I turned to spot Hendrix dangling a pair of handcuffs in front of Roman as they checked out a vintage costume booth, and laughed as Teagan and I headed over to them.

“You’d need those,” Roman joked. “To keep a woman with you longer than a night.”

“Ouch,” Hendrix said, returning the handcuffs to their peg on the booth’s wall. “You certainly seem to have it out for me this morning, Roman. My nightly activities especially. Could this be due to a lack of your own exploits lately?”

Roman flashed him a severe look that screamed we were dangerously close to the not joking territory. I glanced at Teagan, who made herself occupied on the opposite side of the booth where the fedora hats rested. Nixon shook his head at Hendrix, who gave him an innocent look.

“I’m only playing,” Hendrix said, jerking Roman into a headlock. “I know he doesn’t kiss and tell.”

Roman easily escaped the hold, landing a light punch to Hendrix’s hard stomach. “Yeah, not everyone wants to broadcast their dates on Insta.”

I arched a brow at Hendrix, who shrugged. “She wanted the followers. Who was I to say no?” I laughed again, sighing happily as we returned to our hunt.

Two hours later, Nixon snaked his arms around me from behind while I gazed longingly at an old leather trunk full of vintage maps. “You haven’t bought a single thing today,” he said into my ear and chills erupted over my skin.

“I don’t need anything,” I said, but my eyes kept snagging on an ancient map that had been expertly preserved—the blues and reds and greens still pristine as they popped from the thin beige paper. I held the plastic covering over the map, my finger grazing over the teal of the Atlantic Ocean bordering Brazil.

“Just because you don’t need anything doesn’t mean you don’t want anything,” he said.

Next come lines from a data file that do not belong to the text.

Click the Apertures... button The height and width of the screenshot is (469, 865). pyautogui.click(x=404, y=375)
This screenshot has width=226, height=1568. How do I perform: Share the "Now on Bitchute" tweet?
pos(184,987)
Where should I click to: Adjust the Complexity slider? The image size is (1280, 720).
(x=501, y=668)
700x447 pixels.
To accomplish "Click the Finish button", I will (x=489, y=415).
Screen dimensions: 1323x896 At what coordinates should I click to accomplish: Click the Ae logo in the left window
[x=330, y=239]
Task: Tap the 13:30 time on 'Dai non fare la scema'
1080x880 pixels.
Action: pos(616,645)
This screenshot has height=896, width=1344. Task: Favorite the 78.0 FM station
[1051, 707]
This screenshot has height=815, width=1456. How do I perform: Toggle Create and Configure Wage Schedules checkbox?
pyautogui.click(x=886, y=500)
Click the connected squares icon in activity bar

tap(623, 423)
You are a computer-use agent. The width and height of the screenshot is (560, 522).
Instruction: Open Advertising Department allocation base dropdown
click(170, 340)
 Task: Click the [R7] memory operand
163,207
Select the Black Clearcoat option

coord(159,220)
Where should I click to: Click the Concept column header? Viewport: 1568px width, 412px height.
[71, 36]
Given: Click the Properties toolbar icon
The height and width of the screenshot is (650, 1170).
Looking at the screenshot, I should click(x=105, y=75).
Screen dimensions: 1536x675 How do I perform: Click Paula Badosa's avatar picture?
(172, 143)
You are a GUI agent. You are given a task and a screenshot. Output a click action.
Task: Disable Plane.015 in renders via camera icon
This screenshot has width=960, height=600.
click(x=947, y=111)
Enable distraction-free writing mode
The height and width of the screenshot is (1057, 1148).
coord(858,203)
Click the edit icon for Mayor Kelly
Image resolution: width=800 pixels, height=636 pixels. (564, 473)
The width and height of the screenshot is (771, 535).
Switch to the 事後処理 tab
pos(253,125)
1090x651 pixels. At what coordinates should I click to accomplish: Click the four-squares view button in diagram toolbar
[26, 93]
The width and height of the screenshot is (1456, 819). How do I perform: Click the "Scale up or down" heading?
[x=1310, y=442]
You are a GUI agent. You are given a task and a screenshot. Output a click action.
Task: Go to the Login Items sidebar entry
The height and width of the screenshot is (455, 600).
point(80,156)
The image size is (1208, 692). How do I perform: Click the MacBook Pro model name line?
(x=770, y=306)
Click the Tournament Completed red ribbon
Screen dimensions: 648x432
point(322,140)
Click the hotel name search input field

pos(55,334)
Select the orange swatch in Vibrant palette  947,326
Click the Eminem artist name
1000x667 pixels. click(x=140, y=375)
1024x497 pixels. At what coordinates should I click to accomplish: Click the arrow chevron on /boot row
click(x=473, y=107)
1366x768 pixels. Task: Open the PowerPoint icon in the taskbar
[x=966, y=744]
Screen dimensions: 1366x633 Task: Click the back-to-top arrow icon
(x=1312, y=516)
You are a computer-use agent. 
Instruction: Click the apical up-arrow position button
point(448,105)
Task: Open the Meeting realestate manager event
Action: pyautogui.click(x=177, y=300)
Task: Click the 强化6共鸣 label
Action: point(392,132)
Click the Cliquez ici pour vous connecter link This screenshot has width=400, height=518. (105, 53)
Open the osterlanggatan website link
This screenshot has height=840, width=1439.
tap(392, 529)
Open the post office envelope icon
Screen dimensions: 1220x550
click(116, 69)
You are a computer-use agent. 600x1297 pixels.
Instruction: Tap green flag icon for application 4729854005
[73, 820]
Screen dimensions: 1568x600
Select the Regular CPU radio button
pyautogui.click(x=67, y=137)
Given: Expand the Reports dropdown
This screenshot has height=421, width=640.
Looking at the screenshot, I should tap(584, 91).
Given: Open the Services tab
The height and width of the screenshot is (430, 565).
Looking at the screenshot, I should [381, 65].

I set the map back down, spinning to grin up at him. “You don’t have to buy my lo—” I cleared my throat, cutting myself off as quickly as possible. “My attention,” I tried miserably to recover. Nixon visibly swallowed, and I hurried to change the subject. “You know I’m not attached to material things,” I said, guiding us away from the booth. “If I buy something, it’s because I can’t live without it. And there isn’t much I can’t live without these days.”

Soon that would change. There would be things the baby needed, and I’d have to figure out a way to buy them—not that Nixon wouldn’t help me. I knew he would. But I didn’t want it to all fall on him. He needed a partner, someone who challenged him as much as helped him, not a free-loader looking for a handout.